--- Extracted text ---

Note: Blog below is officially reposted and translated in an all-English blog for the non-Tagalog speaking friends Mica and Adler, the two true-blooded DIVAs. Blog was posted originally from my LiveJournal account written in Tagalog/English last August 15, 2006 at 8:24pm. Why the sudden interest on this blog? Mica is in a pseudo-relationship. Wehehehehe.
Pseudo-Relationship, hmmm sounds familiar? I suppose many of you might have had this kind of relationship at one point or another, or maybe you are, right now, in this kind of relationship but you’re clueless about it. If you’re single, and you’re in this kind of relationship, well good luck. But if you’re committed and you’re in this kind of relationship with another person, well good for you, I hope your kids will look like monkeys. hehehe. Anyway, here’s what little I know about it:
Etymology: Pseudo-relationship. Pseudo meaning fake, false, pretentious add to it the word “relationship”. Hence, a fake relationship – false, non-existent, in-your-dreams-kind-of-thing.
Definition: You’re in a relationship without its very essence: “commitment”; it’s also a social suicide; a stupidity; a waste of your precious precious time.
1. You are seeing somebody/communicating with somebody regularly.
2. When you’re together, you do what regular couples do. (eg. kissing, holding hands while walking, hugs, the whole PDA enchilada)
3. You feel unexplainably good everytime you’re with that somebody.
4. You think about that person every night (with or without obscenities) and day.
5. You’re having a hard time fighting the urge of texting/calling/sending emails/chatting with that person.
6. You are regularly in a dazed state of daydreaming about that person.
7. You regularly check that person’s Friendster/Myspace/Facebook/Hi5/Multiply and all the network accounts to see if he/she has new pictures uploaded (you’d like to know if he/she got his/her arms wrapped around with somebody on that picture), to see if he/she got new testimonnials (you’d like to know if that testimonial came from somebody who might be a competition) and to check his/her list of friends if any of them got a very familiar name (say….. an ex?).
If you find yourself nodding in any three of these symptoms, well friend am so sorry but unfortunately you are in this kind of relationship. Why unfortunate? Read on.
Pro’s and Con’s of being in such relationship:
1. You have no commitment with that person, so you can date around. New guy asking you out? Go ahead!!! You hold no c0ommitment whatsoever with this pseudo-person.
2. There’s no anniversary to celebrate. So less expenses. haha!
3. You have somebody to flirt with everytime you feel like it. It’s more of like a flirt-buddy.
1. YOU DO NOT HAVE COMMITMENT WITH THAT SOMEBODY.
2. You cannot or rather MUST not show extra care, sweetness nor concern with that somebody.
3. You MUST not feel jealous everytime that person talks about another flirt-buddy, though your heart is quietly crushing inside you.
4. You have no right whatsoever to demand something from that peson. (eg. spend the night with you, take you in a concert, pick you up to/from work, bla bla bla)
5. You can’t be too sweet when that person’s friends/family is around, of course you don’t want to look like a fool in front of them specially if they know the real deal between the two of you.
6. You cannot by all means be hurt if you found out that that person is involved in a REAL relationship with somebody else.

--- The data ---

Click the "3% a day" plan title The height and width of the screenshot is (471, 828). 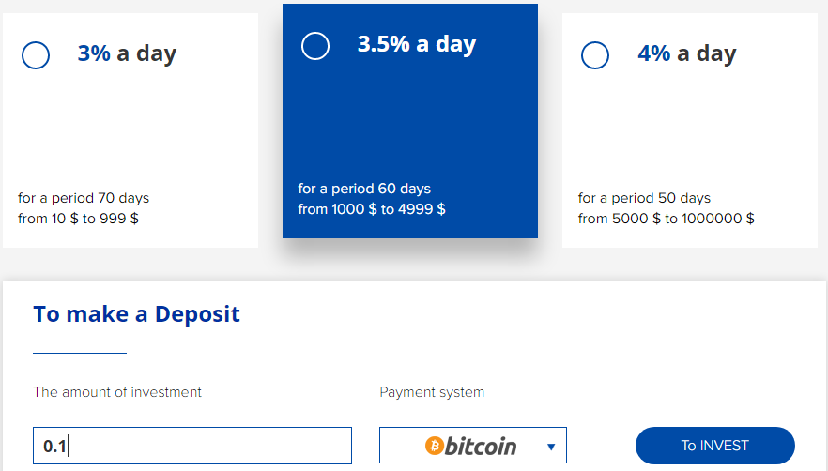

--- Problem set ---
**a)** Sum up the blog post on pseudo-relationships in two sentences.
**b)** Please reproduce everything in the blog post from "5. You’re having" down to "unfortunate? Read on.".

--- Solved problems ---
**a)** A pseudo-relationship is defined as being in a relationship without commitment, and its symptoms include regular contact, couple-like behavior, constant thoughts of the person, and checking their network accounts; nodding to any three of them means you are in one. Its pros include being free to date around, having no anniversary expenses, and having a flirt-buddy, while its cons include having no commitment, no right to demand anything, and no grounds to feel jealous or hurt if the person enters a real relationship with somebody else.

**b)**
5. You’re having a hard time fighting the urge of texting/calling/sending emails/chatting with that person.
6. You are regularly in a dazed state of daydreaming about that person.
7. You regularly check that person’s Friendster/Myspace/Facebook/Hi5/Multiply and all the network accounts to see if he/she has new pictures uploaded (you’d like to know if he/she got his/her arms wrapped around with somebody on that picture), to see if he/she got new testimonnials (you’d like to know if that testimonial came from somebody who might be a competition) and to check his/her list of friends if any of them got a very familiar name (say….. an ex?).
If you find yourself nodding in any three of these symptoms, well friend am so sorry but unfortunately you are in this kind of relationship. Why unfortunate? Read on.